Consider a typical "fenced garden" problem, which is easily represented by a quadratic, e.g.,
$a(w)=-10w^{2}+100w$ where $w$ is the width (or the wall, if you prefer).
which peaks at $(5,250)$ and has zeros at $0$ and $10$.
And a similarly typical "box volume with cutouts" problem which is easily represented by a cubic, e.g.,
$v(c)=4c^{3}-12c^{2}+9c$ where $c$ is the length of the cutout.
which peaks at $(0.5,2)$ and has zeros at $0$ and $1.5$.

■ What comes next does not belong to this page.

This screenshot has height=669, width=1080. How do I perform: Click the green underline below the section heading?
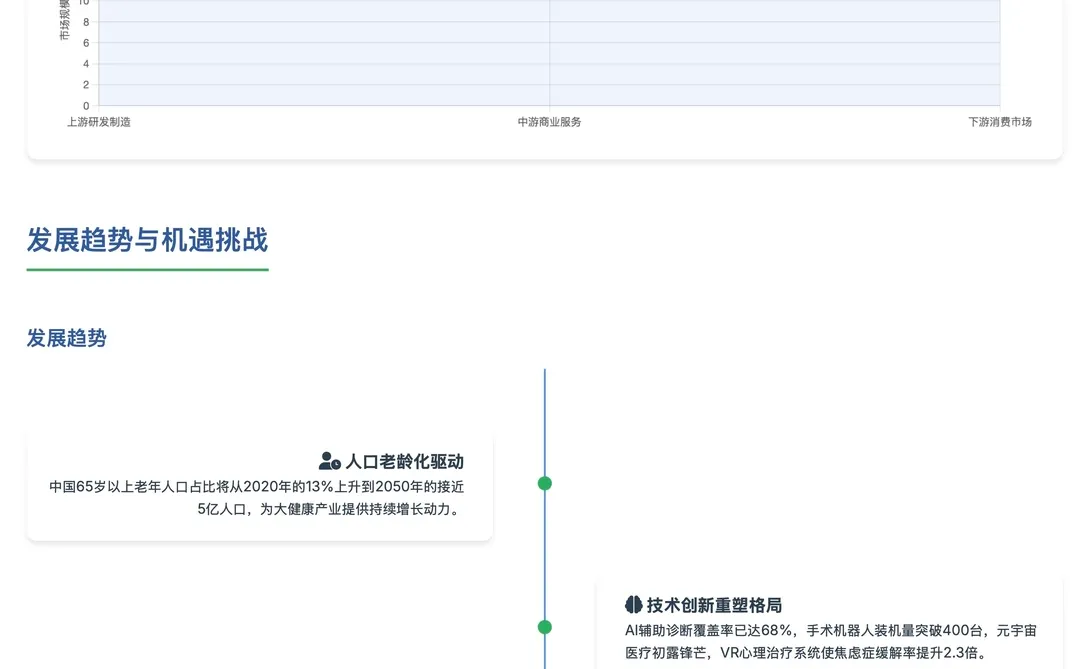click(146, 267)
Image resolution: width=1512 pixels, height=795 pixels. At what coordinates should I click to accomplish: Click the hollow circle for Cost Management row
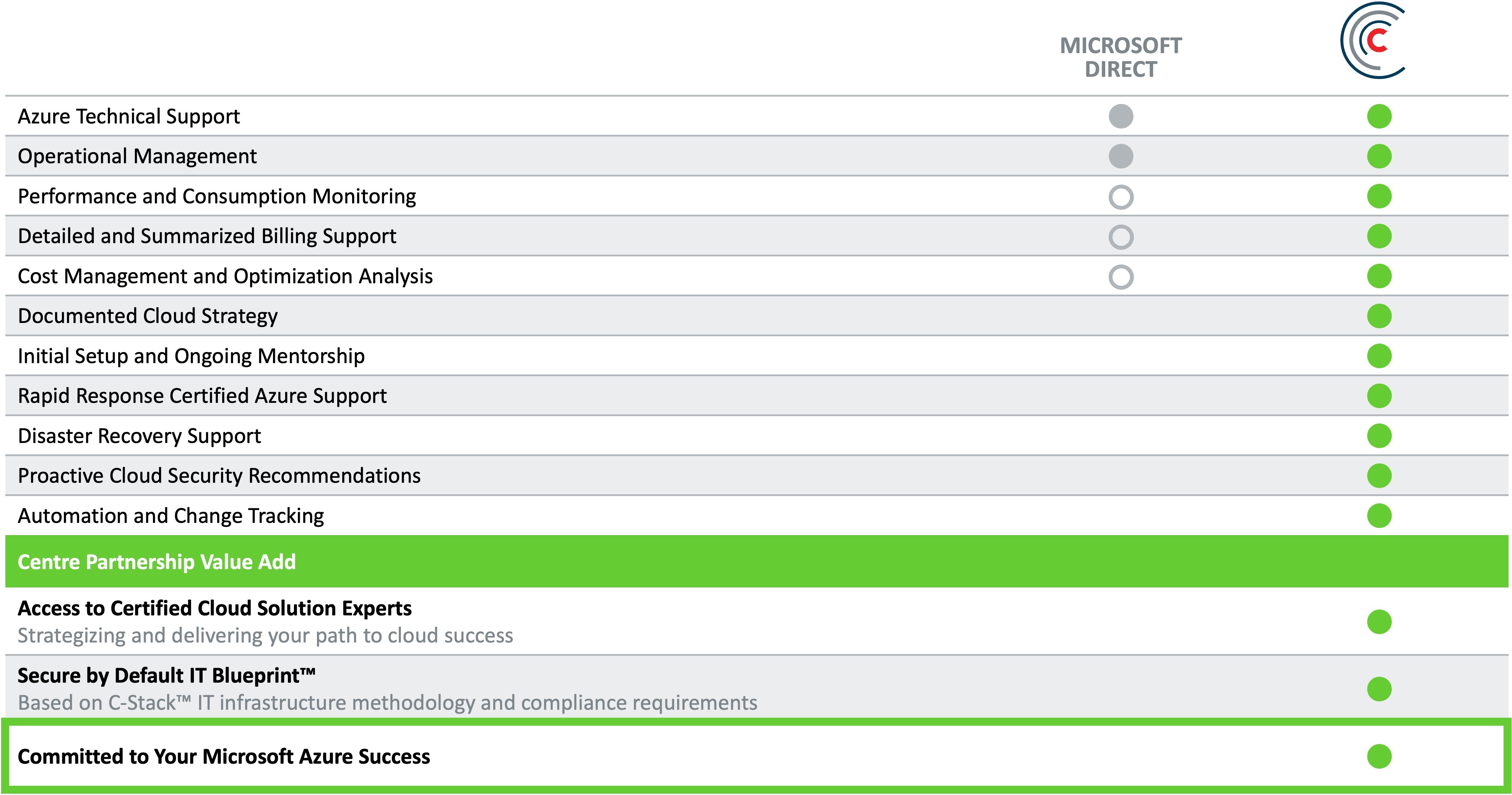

Now, to the left of each lower bound of the domain of each function lies a non-sensical negative length, and the values of the area and volume functions reflect this by having similarly non-sensical negative area and volume. However, to the right of the upper root they behave differently! Even though the lengths (i.e., the domains: $w$ and $c$) are real and sensible (positive), the quadratic is negative, reflecting that you're over-running the total fence length, and would have to create fence from the air (that is, you have negative fence) in order to make this work. However, the quadratic does a completely different thing, in essence allowing you to create cardboard from the air in exactly the way that the quadratic appears to $not$ permit! And, of course, you can go happily on your way making a larger and larger $positive\ volume$ box, whereas you can't do that with the area! (You can go happily on your way, but you end up with a larger and larger $negative$ non-sense area!)
This may be a philosophical question instead of a mathematical one, and I'm happy to be told so. It also may be a "that's just how it is" thing, like Gabriel's Horn, and, again, I'm happy to be told so. Or maybe there's some interpretation where these both make sense, and if that's the case, I'd love to learn it!
Thanks in advance!